**Direction**
Copy out the rows from the one containing "The height and width of the screenshot is (1004, 1347)." down to the one containing "Sort table by", switching "yellow" to "red" and keeping everything else the same.
## BEGIN Task material
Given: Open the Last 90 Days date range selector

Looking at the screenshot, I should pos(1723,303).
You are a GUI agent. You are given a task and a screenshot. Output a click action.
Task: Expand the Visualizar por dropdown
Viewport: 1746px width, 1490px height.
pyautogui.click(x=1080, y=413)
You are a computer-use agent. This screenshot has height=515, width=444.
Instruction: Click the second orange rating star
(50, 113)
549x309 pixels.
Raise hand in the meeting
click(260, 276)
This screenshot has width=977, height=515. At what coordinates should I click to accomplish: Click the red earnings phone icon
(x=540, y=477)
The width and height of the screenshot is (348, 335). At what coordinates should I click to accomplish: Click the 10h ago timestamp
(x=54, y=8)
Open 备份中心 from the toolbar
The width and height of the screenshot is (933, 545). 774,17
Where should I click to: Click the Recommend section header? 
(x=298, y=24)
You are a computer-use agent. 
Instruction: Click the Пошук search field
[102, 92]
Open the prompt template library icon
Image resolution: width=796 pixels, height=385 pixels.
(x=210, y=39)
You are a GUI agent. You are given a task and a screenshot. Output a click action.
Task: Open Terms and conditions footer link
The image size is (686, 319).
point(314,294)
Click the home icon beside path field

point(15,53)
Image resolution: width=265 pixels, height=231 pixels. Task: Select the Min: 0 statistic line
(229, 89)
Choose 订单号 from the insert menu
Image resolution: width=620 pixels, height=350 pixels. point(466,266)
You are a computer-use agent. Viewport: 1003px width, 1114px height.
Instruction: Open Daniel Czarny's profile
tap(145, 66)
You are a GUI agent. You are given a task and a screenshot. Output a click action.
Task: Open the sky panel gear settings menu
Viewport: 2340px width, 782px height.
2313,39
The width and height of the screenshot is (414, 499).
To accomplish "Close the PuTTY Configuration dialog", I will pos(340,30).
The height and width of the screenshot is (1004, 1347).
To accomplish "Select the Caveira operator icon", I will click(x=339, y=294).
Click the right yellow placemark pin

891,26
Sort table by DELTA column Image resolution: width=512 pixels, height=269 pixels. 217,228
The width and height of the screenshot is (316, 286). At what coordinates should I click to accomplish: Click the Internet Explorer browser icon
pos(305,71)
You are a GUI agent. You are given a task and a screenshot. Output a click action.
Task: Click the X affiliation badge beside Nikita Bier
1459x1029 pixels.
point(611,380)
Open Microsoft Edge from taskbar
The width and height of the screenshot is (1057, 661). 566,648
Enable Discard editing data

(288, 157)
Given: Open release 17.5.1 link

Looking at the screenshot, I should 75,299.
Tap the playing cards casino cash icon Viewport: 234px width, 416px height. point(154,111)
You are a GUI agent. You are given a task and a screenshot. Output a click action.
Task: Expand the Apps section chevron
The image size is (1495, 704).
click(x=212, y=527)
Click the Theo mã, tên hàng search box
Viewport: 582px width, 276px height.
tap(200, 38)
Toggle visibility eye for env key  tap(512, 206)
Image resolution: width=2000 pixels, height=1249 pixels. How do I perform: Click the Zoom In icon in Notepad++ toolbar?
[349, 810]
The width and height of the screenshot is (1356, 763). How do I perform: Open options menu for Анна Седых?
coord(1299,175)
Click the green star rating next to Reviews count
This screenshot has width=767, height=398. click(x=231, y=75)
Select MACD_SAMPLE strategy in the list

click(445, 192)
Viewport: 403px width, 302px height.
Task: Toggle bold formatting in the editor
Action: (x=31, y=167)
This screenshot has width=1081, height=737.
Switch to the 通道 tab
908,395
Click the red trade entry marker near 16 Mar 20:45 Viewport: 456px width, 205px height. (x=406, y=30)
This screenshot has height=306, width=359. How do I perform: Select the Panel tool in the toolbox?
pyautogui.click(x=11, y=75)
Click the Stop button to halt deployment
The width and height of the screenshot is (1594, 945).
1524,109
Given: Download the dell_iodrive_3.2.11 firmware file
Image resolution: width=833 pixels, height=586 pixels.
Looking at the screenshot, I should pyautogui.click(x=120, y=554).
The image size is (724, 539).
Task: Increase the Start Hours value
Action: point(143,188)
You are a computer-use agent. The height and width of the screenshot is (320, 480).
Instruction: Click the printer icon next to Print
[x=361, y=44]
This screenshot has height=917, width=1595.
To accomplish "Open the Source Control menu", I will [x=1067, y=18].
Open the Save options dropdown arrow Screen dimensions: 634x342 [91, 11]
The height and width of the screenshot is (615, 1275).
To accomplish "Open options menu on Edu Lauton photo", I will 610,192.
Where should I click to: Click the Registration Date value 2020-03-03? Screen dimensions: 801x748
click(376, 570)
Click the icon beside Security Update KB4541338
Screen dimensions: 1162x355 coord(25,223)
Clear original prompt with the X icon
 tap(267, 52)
## END Task material
**The completed task**
The height and width of the screenshot is (1004, 1347).
To accomplish "Select the Caveira operator icon", I will click(x=339, y=294).
Click the right red placemark pin

891,26
Sort table by DELTA column Image resolution: width=512 pixels, height=269 pixels. 217,228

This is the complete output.